Implementation:Online ml River Anomaly ThresholdFilter
| Knowledge Sources | River River Docs |
|---|---|
| Domains | Online Machine Learning, Anomaly Detection, Binary Classification |
| Last Updated | 2026-02-08 16:00 GMT |
Overview
Concrete tool for converting continuous anomaly scores into binary anomaly labels using a fixed threshold in the River library, wrapping any anomaly detector with optional protection against learning from flagged anomalies.
Description
The anomaly.ThresholdFilter class wraps any anomaly detector implementing the AnomalyDetector interface and adds a classify method that converts continuous scores to binary labels.
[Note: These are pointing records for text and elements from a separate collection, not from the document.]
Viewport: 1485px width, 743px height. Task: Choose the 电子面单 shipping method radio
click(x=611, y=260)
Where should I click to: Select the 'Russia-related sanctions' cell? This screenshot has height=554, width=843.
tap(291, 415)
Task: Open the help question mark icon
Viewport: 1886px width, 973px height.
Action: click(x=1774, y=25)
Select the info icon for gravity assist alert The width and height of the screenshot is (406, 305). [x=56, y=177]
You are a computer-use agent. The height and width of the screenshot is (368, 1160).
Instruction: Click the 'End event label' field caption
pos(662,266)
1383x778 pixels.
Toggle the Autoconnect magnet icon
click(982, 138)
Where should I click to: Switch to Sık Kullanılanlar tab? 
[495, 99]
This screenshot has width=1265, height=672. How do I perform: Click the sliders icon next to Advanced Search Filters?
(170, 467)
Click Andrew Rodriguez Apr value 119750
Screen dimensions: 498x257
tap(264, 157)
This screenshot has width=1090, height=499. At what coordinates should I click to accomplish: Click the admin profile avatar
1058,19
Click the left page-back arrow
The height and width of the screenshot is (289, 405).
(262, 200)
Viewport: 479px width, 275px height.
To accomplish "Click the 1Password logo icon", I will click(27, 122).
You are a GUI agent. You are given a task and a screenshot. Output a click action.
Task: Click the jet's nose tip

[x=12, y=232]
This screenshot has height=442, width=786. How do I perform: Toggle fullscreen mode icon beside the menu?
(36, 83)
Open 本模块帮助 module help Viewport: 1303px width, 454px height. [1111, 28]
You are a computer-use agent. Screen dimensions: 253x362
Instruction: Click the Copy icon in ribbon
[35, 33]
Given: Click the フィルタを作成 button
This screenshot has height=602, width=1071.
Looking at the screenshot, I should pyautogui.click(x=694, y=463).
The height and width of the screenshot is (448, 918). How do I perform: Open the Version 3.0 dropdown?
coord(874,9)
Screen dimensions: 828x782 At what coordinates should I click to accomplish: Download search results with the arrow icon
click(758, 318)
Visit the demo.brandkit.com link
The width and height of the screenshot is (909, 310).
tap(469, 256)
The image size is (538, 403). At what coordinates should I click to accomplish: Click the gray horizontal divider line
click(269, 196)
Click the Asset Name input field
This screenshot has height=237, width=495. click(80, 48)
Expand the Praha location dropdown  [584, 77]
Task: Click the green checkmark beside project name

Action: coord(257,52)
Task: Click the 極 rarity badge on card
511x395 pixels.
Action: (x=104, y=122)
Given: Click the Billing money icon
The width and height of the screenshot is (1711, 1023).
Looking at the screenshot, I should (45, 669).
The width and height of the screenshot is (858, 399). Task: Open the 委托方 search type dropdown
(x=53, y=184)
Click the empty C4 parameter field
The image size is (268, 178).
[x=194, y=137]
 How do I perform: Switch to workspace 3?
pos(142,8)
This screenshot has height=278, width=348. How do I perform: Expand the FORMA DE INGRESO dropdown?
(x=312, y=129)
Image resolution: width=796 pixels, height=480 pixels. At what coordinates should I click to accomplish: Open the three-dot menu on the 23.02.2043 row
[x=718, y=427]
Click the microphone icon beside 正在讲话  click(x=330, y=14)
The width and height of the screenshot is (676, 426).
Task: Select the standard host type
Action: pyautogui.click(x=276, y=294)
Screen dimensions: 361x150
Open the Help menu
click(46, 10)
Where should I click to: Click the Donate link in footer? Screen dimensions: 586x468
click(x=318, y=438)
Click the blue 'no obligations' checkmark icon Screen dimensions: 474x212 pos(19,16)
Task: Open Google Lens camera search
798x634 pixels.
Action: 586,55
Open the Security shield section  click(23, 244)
It inherits from anomaly.base.AnomalyFilter.
The classification rule is simple: a score is classified as anomalous if it is greater than or equal to the specified threshold. When protect_anomaly_detector is enabled (default), the wrapped detector's learn_one is only called if the observation is classified as normal, preventing the detector from adapting to anomalous data.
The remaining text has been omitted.